A definição geral do existencialismo, que vale tanto para o cristão quanto para o ateu, é que “a existência precede a essência, ou se se preferir, que é necessário partir da subjetividade.” (Pensadores, p.5) Talvez não seja supérfluo enfatizar que não se trata apenas de definir o existencialismo, mas também, e nas circunstâncias, sobretudo, de estabelecer com essa definição um patamar a partir do qual se possam refutar as críticas a que já nos referimos, já que o objetivo da conferência é defender o existencialismo das críticas. É provavelmente por isso que Sartre considera equivalente as duas afirmações: “a existência precede a essência” e “é necessário partir da subjetividade”. Mas a equivalência não é tão clara, e a prova disso não poderia ser mais “clássica”: 

Descartes partiu da subjetividade e construiu uma filosofia essencialista porque discerniu na subjetividade uma essência capaz de definir o homem, que não tem sua origem nele mesmo, mas em Deus. Essa ambigüidade, aliás, de algum modo serve a Sartre para cobrar a coerência do existencialismo cristão: como se pode conceber um Deus criador e ao mesmo tempo a existência como ponto de partida? “Deus, quando cria, sabe precisamente o que está criando.” Há portanto uma anterioridade do saber, a inteligência divina, em relação à criatura, ou a qualquer obra de Deus que se siga do que é concebido na sua inteligência. Trata-se da anterioridade do conceito em relação à coisa ou da essência em relação à existência.
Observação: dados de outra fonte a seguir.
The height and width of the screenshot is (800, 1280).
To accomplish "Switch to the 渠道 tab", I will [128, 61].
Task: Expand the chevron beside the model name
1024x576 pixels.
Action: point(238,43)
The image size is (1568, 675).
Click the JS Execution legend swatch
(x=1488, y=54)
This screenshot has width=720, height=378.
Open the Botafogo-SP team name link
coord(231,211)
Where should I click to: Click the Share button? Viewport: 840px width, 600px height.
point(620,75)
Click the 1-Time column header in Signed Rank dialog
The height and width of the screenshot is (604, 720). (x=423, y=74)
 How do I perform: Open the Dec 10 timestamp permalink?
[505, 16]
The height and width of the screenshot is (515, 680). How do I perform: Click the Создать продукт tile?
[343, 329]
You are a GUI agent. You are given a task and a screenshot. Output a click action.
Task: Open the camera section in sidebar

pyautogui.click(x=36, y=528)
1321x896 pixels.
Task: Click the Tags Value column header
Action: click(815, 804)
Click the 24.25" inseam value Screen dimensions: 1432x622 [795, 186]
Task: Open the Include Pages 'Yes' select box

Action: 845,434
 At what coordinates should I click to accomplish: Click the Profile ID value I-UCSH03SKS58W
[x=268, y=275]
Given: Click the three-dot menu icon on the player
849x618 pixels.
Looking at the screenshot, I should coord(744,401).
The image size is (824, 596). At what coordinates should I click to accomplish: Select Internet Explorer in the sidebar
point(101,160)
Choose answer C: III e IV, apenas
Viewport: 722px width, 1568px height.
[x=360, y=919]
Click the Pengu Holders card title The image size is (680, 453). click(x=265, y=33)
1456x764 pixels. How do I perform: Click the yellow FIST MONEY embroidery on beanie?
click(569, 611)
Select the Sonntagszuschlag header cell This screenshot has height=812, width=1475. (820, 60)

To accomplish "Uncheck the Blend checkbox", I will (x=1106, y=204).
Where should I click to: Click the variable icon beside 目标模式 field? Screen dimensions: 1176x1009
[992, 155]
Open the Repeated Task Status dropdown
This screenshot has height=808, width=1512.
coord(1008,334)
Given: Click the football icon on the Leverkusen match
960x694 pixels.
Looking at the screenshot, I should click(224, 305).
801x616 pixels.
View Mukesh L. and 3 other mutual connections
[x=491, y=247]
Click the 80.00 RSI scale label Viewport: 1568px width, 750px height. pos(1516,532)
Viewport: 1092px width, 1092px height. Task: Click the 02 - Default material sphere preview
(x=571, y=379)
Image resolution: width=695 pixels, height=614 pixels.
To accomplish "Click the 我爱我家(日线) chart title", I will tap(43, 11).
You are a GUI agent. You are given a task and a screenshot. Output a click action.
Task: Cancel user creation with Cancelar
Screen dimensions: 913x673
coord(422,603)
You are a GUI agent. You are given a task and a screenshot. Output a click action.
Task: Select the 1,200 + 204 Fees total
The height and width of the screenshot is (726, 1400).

Assim, o homem só pode ser designado como o ser em que a existência precede a essência na perspectiva do existencialismo ateu, uma vez que somente nesse caso o homem poderá ser definido como aquilo que a posteriori fizer de si mesmo. “Significa que, em primeira instância, o homem existe, encontra a si mesmo, surge no mundo e só posteriormente se define. O homem, só não é passível de uma definição porque, de início, não é nada: só posteriormente será alguma coisa, e será aquilo que fizer de si mesmo. Assim, não existe natureza humana porque não existe um Deus para concebe-la.” (Pensadores, p.6).

A precedência da existência em relação à essência significa, no âmbito de um conhecimento antropológico-filosófico, a recusa da noção de natureza humana. Essa expressão pode ser relacionada com duas outras: ser e essência. Se o homem possuísse uma natureza própria, ele deveria ser concebido como um ser dotado de uma essência, isto é, uma realidade com conteúdo previamente definido e acerca da qual poderíamos distinguir uma propriedade substancial (o homem propriamente homem) e propriedades acidentais, mutáveis. A substancialidade é aquilo que define algo como uma realidade considerada plenamente si mesma ou idêntica a si. No homem a ausência de natureza é que nos faz definir o seu ser como o existir, isto é, em vez da plenitude identitária, o constante processo de vir-a-ser que nunca se consolida como ser. Do ponto de vista do conhecimento isso significa que não há, acerca do homem, uma inteligibilidade a priori que condicione universalmente tudo que pudemos vir a saber sobre ele.

Assim, tanto no que se refere ao ser quanto no que concerne ao conhecer, o existir como processo configura o que Sartre chamará de condição. O homem não é universalmente condicionado a priori porque ele é a própria condição imanente do que possa vir a ser.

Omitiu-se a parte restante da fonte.